** Problem details **
Print out the complete set of records below, exactly as they read.

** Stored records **
☆ ☆ ☆ ☆

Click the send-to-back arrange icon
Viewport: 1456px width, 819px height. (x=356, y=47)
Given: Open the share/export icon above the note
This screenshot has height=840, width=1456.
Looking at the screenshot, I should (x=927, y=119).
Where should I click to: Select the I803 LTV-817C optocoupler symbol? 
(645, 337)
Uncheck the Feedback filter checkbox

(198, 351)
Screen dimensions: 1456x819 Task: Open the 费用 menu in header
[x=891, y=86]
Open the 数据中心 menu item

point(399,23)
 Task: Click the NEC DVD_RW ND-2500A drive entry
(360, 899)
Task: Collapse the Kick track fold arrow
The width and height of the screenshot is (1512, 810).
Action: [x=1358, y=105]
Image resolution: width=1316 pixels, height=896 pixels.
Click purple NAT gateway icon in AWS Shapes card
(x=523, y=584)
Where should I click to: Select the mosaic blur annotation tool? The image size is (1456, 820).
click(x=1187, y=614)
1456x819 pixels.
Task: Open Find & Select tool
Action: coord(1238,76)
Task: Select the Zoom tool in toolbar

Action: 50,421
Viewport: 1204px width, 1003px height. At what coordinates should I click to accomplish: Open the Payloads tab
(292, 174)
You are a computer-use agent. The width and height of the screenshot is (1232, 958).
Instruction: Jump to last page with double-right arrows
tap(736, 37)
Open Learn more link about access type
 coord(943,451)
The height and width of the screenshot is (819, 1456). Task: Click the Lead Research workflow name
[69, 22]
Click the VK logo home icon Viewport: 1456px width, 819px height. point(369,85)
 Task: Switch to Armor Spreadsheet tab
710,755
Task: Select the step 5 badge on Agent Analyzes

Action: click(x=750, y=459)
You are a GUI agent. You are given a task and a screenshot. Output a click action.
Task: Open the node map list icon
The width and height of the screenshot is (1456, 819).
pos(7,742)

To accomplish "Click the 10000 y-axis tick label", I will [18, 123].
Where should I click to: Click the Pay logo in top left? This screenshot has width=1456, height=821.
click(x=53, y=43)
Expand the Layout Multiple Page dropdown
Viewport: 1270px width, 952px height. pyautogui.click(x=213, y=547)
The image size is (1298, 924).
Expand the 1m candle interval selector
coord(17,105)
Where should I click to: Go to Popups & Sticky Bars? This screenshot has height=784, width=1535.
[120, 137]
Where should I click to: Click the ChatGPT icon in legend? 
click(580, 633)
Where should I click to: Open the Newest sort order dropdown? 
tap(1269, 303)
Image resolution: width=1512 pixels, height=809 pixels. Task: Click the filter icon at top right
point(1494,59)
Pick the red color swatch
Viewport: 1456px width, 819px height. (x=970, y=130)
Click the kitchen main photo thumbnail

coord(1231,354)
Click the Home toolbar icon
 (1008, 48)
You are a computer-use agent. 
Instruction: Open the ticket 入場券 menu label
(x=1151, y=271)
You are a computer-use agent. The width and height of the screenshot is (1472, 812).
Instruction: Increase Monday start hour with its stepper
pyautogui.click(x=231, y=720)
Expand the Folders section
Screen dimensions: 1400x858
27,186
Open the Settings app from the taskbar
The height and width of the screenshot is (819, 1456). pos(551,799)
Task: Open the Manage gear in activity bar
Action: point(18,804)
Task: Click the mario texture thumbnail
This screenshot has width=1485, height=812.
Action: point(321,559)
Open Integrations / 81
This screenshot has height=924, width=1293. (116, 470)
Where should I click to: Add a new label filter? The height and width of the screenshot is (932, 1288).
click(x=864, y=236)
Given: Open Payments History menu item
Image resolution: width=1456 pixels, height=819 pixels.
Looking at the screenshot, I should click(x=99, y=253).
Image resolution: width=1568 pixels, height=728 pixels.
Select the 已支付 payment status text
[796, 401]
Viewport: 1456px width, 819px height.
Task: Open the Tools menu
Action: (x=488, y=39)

☆ ☆ ☆ ☆

** Task output **
Click the send-to-back arrange icon
Viewport: 1456px width, 819px height. (x=356, y=47)
Given: Open the share/export icon above the note
This screenshot has height=840, width=1456.
Looking at the screenshot, I should (x=927, y=119).
Where should I click to: Select the I803 LTV-817C optocoupler symbol? 
(645, 337)
Uncheck the Feedback filter checkbox

(198, 351)
Screen dimensions: 1456x819 Task: Open the 费用 menu in header
[x=891, y=86]
Open the 数据中心 menu item

point(399,23)
 Task: Click the NEC DVD_RW ND-2500A drive entry
(360, 899)
Task: Collapse the Kick track fold arrow
The width and height of the screenshot is (1512, 810).
Action: [x=1358, y=105]
Image resolution: width=1316 pixels, height=896 pixels.
Click purple NAT gateway icon in AWS Shapes card
(x=523, y=584)
Where should I click to: Select the mosaic blur annotation tool? The image size is (1456, 820).
click(x=1187, y=614)
1456x819 pixels.
Task: Open Find & Select tool
Action: coord(1238,76)
Task: Select the Zoom tool in toolbar

Action: 50,421
Viewport: 1204px width, 1003px height. At what coordinates should I click to accomplish: Open the Payloads tab
(292, 174)
You are a computer-use agent. The width and height of the screenshot is (1232, 958).
Instruction: Jump to last page with double-right arrows
tap(736, 37)
Open Learn more link about access type
 coord(943,451)
The height and width of the screenshot is (819, 1456). Task: Click the Lead Research workflow name
[69, 22]
Click the VK logo home icon Viewport: 1456px width, 819px height. point(369,85)
 Task: Switch to Armor Spreadsheet tab
710,755
Task: Select the step 5 badge on Agent Analyzes

Action: click(x=750, y=459)
You are a GUI agent. You are given a task and a screenshot. Output a click action.
Task: Open the node map list icon
The width and height of the screenshot is (1456, 819).
pos(7,742)

To accomplish "Click the 10000 y-axis tick label", I will [18, 123].
Where should I click to: Click the Pay logo in top left? This screenshot has width=1456, height=821.
click(x=53, y=43)
Expand the Layout Multiple Page dropdown
Viewport: 1270px width, 952px height. pyautogui.click(x=213, y=547)
The image size is (1298, 924).
Expand the 1m candle interval selector
coord(17,105)
Where should I click to: Go to Popups & Sticky Bars? This screenshot has height=784, width=1535.
[120, 137]
Where should I click to: Click the ChatGPT icon in legend? 
click(580, 633)
Where should I click to: Open the Newest sort order dropdown? 
tap(1269, 303)
Image resolution: width=1512 pixels, height=809 pixels. Task: Click the filter icon at top right
point(1494,59)
Pick the red color swatch
Viewport: 1456px width, 819px height. (x=970, y=130)
Click the kitchen main photo thumbnail

coord(1231,354)
Click the Home toolbar icon
 (1008, 48)
You are a computer-use agent. 
Instruction: Open the ticket 入場券 menu label
(x=1151, y=271)
You are a computer-use agent. The width and height of the screenshot is (1472, 812).
Instruction: Increase Monday start hour with its stepper
pyautogui.click(x=231, y=720)
Expand the Folders section
Screen dimensions: 1400x858
27,186
Open the Settings app from the taskbar
The height and width of the screenshot is (819, 1456). pos(551,799)
Task: Open the Manage gear in activity bar
Action: point(18,804)
Task: Click the mario texture thumbnail
This screenshot has width=1485, height=812.
Action: point(321,559)
Open Integrations / 81
This screenshot has height=924, width=1293. (116, 470)
Where should I click to: Add a new label filter? The height and width of the screenshot is (932, 1288).
click(x=864, y=236)
Given: Open Payments History menu item
Image resolution: width=1456 pixels, height=819 pixels.
Looking at the screenshot, I should click(x=99, y=253).
Image resolution: width=1568 pixels, height=728 pixels.
Select the 已支付 payment status text
[796, 401]
Viewport: 1456px width, 819px height.
Task: Open the Tools menu
Action: (x=488, y=39)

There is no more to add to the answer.